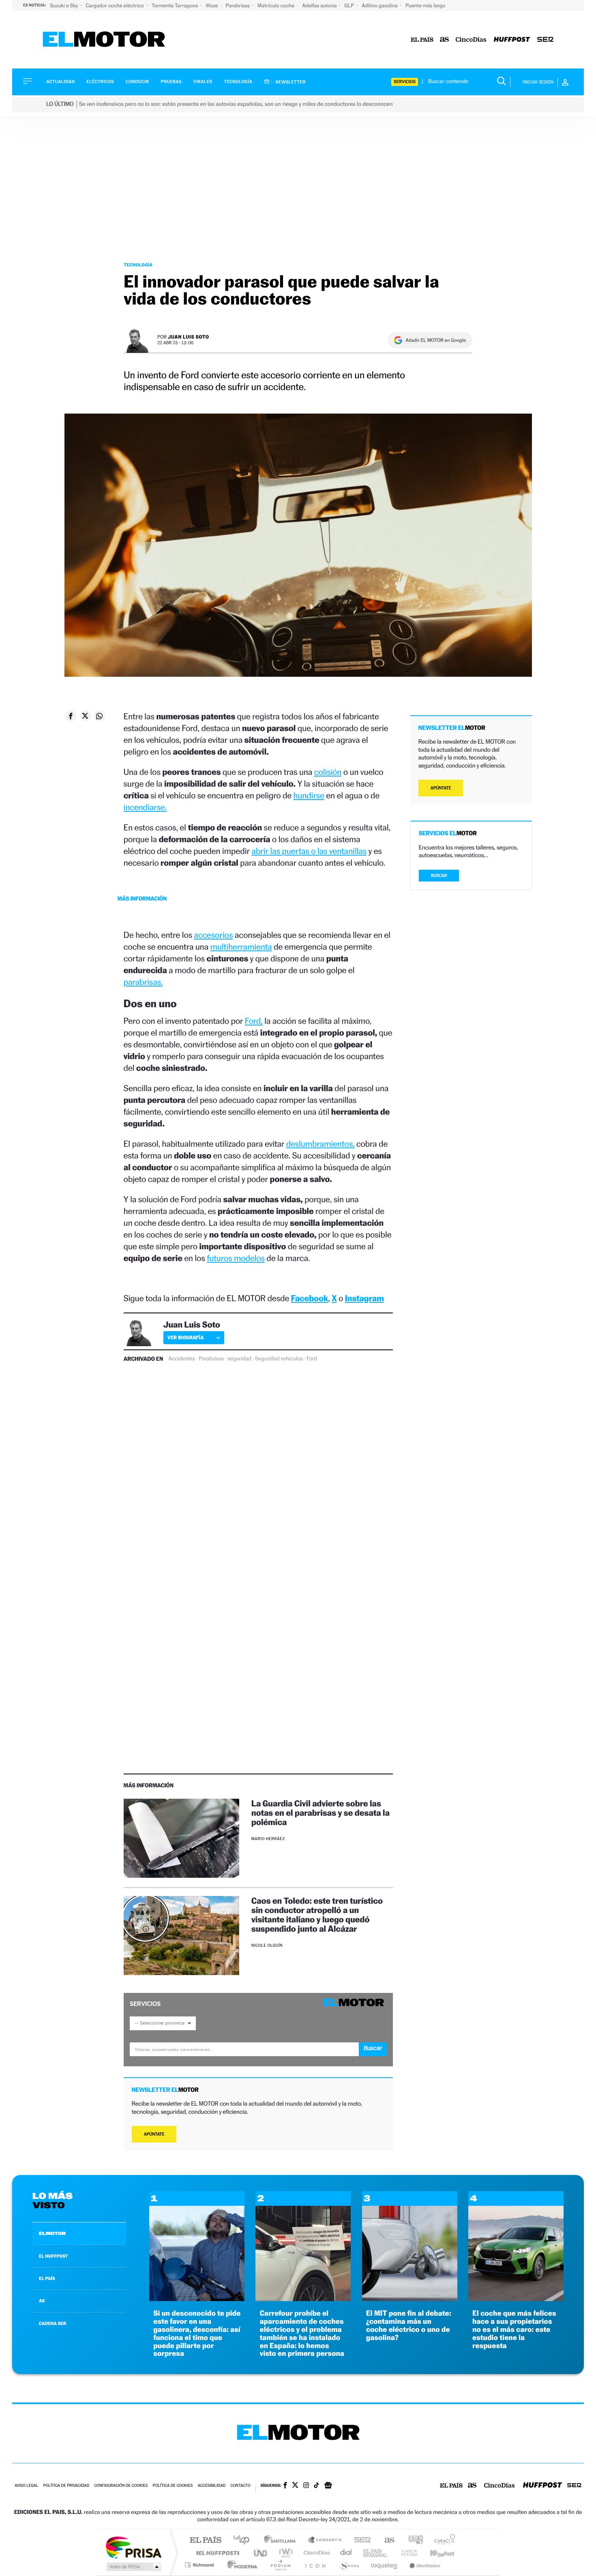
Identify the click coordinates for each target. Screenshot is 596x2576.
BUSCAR (439, 875)
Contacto (240, 2486)
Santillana (282, 2540)
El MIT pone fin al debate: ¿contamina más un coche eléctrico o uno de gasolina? (408, 2325)
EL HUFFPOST (53, 2256)
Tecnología (238, 81)
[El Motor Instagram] (306, 2486)
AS (42, 2301)
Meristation (423, 2565)
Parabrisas (238, 5)
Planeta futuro (406, 2553)
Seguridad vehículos (279, 1359)
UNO (261, 2553)
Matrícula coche (276, 5)
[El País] (422, 40)
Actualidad (60, 81)
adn (412, 2540)
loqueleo (385, 2565)
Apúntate (154, 2134)
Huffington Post (216, 2553)
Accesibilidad (211, 2486)
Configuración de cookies (121, 2486)
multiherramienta (241, 947)
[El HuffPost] (512, 40)
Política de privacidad (66, 2486)
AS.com (386, 2540)
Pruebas (171, 81)
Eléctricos (100, 81)
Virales (202, 81)
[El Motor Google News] (328, 2486)
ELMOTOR (52, 2233)
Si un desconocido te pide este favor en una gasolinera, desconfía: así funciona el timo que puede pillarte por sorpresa (196, 2333)
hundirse (308, 795)
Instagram (364, 1298)
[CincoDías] (471, 40)
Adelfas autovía (320, 5)
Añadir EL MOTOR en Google (435, 340)
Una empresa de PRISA (133, 2547)
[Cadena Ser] (545, 40)
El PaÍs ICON (315, 2565)
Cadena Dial (346, 2553)
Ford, (254, 1021)
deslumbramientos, (320, 1144)
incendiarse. (145, 807)
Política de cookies (173, 2486)
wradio (284, 2553)
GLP (350, 5)
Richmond (200, 2565)
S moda (349, 2565)
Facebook (309, 1298)
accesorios (213, 935)
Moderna (240, 2565)
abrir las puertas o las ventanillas (309, 851)
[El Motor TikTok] (316, 2486)
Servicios (405, 81)
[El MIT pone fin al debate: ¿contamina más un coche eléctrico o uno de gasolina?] (409, 2299)
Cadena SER (360, 2540)
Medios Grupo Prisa (133, 2567)
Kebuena (435, 2553)
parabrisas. (143, 982)
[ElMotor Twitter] (295, 2486)
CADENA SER (52, 2323)
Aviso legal (26, 2486)
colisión (328, 772)
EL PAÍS (47, 2278)
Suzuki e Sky (64, 5)
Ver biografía (185, 1337)
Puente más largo (425, 5)
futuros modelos (236, 1258)
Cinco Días (315, 2553)
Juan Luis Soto (188, 337)
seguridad (239, 1359)
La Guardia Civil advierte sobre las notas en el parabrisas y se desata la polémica (320, 1812)
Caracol (442, 2540)
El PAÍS (205, 2540)
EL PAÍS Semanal (376, 2553)
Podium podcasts (280, 2565)
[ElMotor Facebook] (285, 2486)
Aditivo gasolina (380, 5)
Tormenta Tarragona (175, 5)
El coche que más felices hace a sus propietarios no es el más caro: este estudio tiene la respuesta (514, 2329)
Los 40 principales (244, 2540)
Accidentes (181, 1359)
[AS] (444, 40)
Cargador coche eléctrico (115, 5)
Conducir (137, 81)
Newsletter (290, 81)
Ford (312, 1359)
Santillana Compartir (325, 2540)
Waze (212, 5)
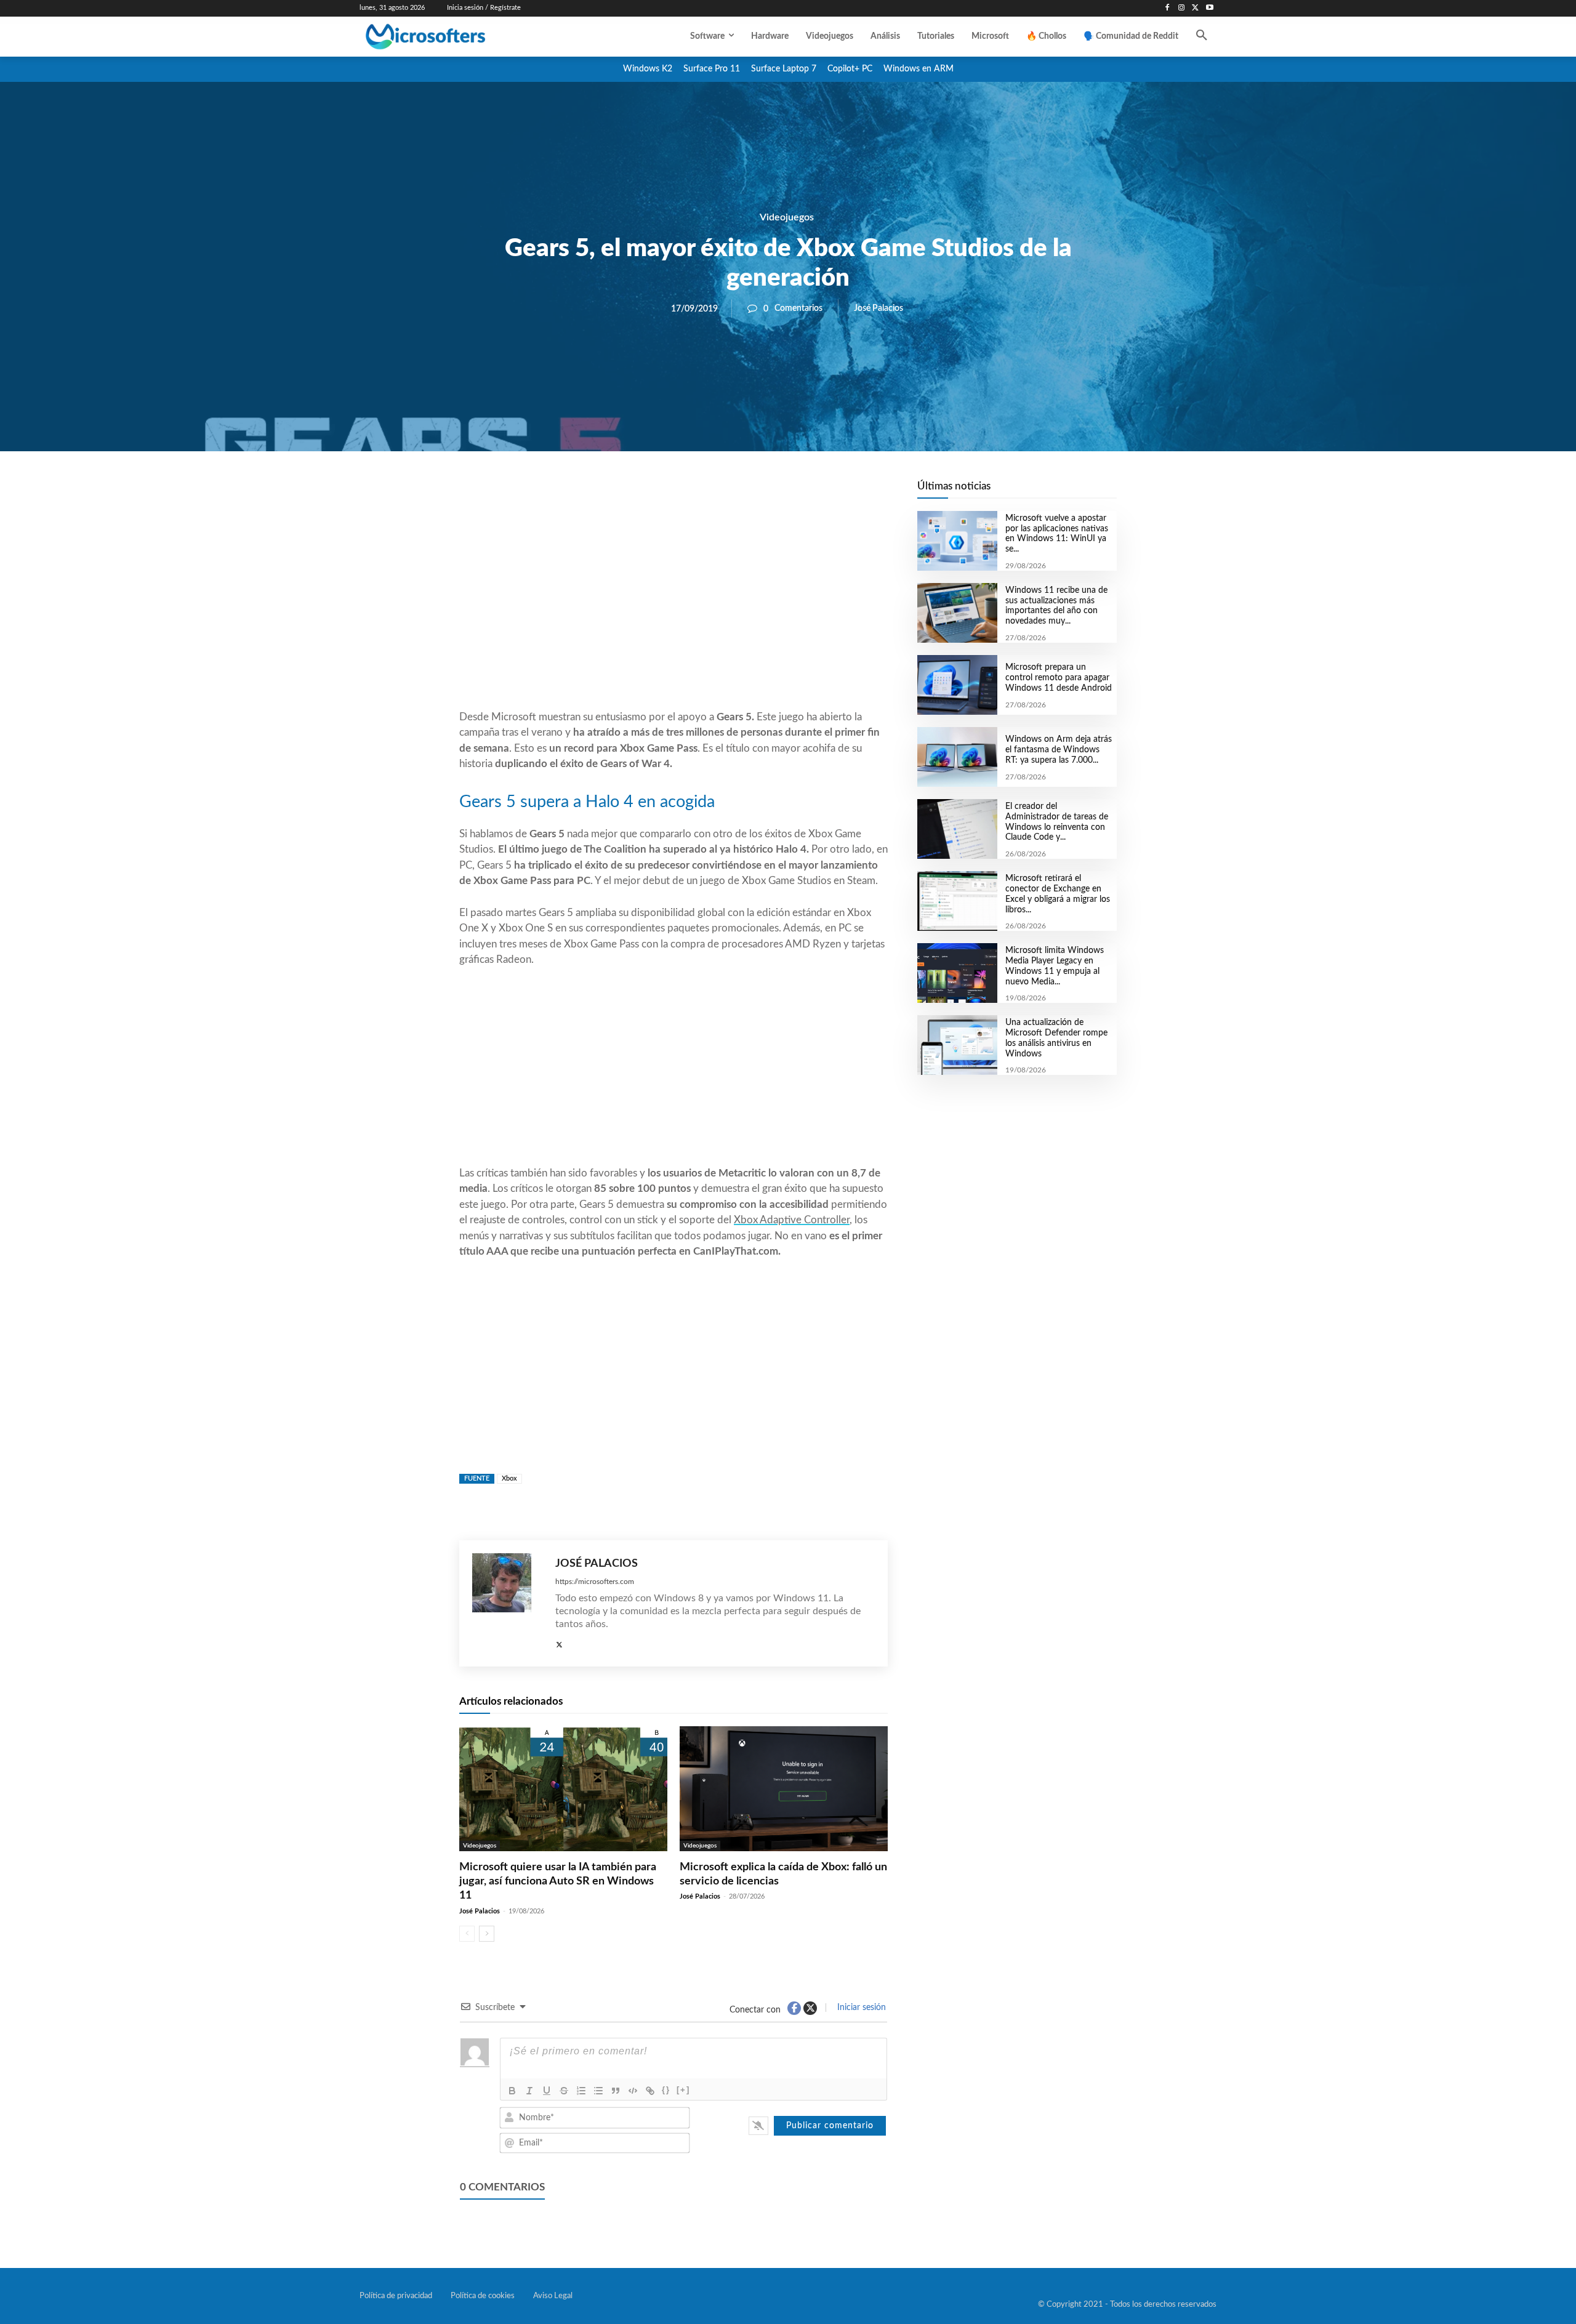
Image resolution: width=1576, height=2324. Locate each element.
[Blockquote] (615, 2090)
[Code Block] (632, 2090)
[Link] (650, 2090)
-=-=-=-=-
About this task ▸
State how many lines in the material contain "each", giving nothing besides the count.

Result ▸
2